If anyone has the same compile pronlem, move the "random_nonce"
definition up 10 lines to before the definition of extract_buf().

It compiles (and boots; I'm running it right now) for me as posted;
I'm not sure what the difference is.  Compiler version?  I'm running
gcc 5.2.1.

^ permalink raw reply	[flat|nested] 30+ messages in thread

* Re: Updated scalable urandom patchkit
  2015-10-13 21:10                     ` George Spelvin
  2015-10-14  2:15                       ` Andi Kleen
@ 2015-10-21  8:27                       ` George Spelvin
  2015-10-21 11:47                         ` Andi Kleen
  1 sibling, 1 reply; 30+ messages in thread
From: George Spelvin @ 2015-10-21  8:27 UTC (permalink / raw)
  To: ahferroin7, andi, jepler, linux-kernel, linux, linux, tytso

After having worked out the basics of a non-blocking /dev/urandom read,
(patches poated; I'm hoping someone will comment on them!), I need to
work out the crypto.

Patch 3/4 of that series showed how to have concurrent pool readers not
separated by mixback operations, but it was a stub, not really well
thought through.  Since then, I've been trying to think of how to do
it properly.  That entails figuring out exactly what the design goals
of the mixback are.

The current mixback operation works as follows:
* Generate 160 bits of hash output
* Produce 80 bits of that as user output
* Mix all 160 bits back into the pool.  This achieves two things:
  * Salting.  It changes the pool state so the next hash will
    produce different output.
  * Anti-backtracking protection.  By adding the output back to the input,
    it makes it difficult for an attacker who captures the later pool
    state to figure out the 

Now, the salting goal can be achieved just as well with a simple
unique nonce.  In the example, it's an incrementing counter and CPU ID.
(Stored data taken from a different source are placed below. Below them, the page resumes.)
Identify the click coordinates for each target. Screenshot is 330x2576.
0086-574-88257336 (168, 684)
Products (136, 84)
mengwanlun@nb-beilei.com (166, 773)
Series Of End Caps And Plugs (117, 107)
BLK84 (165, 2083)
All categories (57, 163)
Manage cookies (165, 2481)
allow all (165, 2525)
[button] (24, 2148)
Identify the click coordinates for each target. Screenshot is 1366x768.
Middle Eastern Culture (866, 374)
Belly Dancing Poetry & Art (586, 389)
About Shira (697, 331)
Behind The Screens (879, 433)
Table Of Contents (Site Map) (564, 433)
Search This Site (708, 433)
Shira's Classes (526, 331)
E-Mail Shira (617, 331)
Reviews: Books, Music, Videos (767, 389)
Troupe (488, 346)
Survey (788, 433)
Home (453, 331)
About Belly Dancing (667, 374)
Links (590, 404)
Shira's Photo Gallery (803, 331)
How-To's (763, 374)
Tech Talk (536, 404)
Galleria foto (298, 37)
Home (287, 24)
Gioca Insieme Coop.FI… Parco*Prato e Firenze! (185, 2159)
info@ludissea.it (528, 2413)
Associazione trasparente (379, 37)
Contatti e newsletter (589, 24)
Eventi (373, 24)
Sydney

But the anti-backtracking is more complex.

First of all, we note that the current design is only computationally
secure, not information theoretically.  To achieve the latter, we'd
have to actually destroy entropy in the pool (by zeroing it or doing
something like Spritz's crush() operation), which doesn't seem worth it.

The basic idea of having as much mixback as output seems good.
If you're going to do it at all, you might as well do it right,
and you don't want a 256-bit key to have an 160-bit attack from
a captured pool state.

But there is a practical maximum.  I can't think of a reason why you'd
need more than the output pool size (128 bytes = 1024 bits), but maybe
256 bits is good enough.  Thoughts?

(256 bits also corresponds to one full cycle of the input mix
over the pool, FWIW.)


One thing that's questionable is the fact that the entire 20 bytes is mixed
back.  Because the input hash is not very rapid, it's possible for the
mixback to land on a low-entropy part of the pool and not be well hidden.

If that happens, the previous random output (or partial information about
it) would be recoverable, even if the full previous pool state is not.

I'm not sure how big a problem this is, but only mixing back 80
bits (independent of the output bits) might be better.


A change I'm thinking about, which would simplify implementation
considerably, would be to use all 160 bits of hash output for the user
output, and then do additional hashing, to do the mixback.

This greatly simplifies the contended-pool case by only requiring
readers to pass the *amount* of mixback to the lock holder, which
can be done with an atomic_add.  There's no need to pass actual data,
because the lock-holder can just generate it themselves.

Specifically, in the low-contention case, the reader would use any
leftover hash bytes for mixback if it could get the lock, but it wouldn't
be a big performance hit to throw them away if someone else was holding
the lock.

In the case of extremely high contention, the limit on maximum total
mixback would let the lock holder do less mixback than the total
that would be done by the concurrent readers.


But that requires understanding the reasons for only outputting
half of the hash result, to know if it's safe to make the change.
Three possibilities come to mind:

1. To produce enough mixback.  This is preserved by the proposed change.

2. To avoid entropy loss due to collisions in the non-invertible final
   addition in a "narrow-pipe" hash like SHA.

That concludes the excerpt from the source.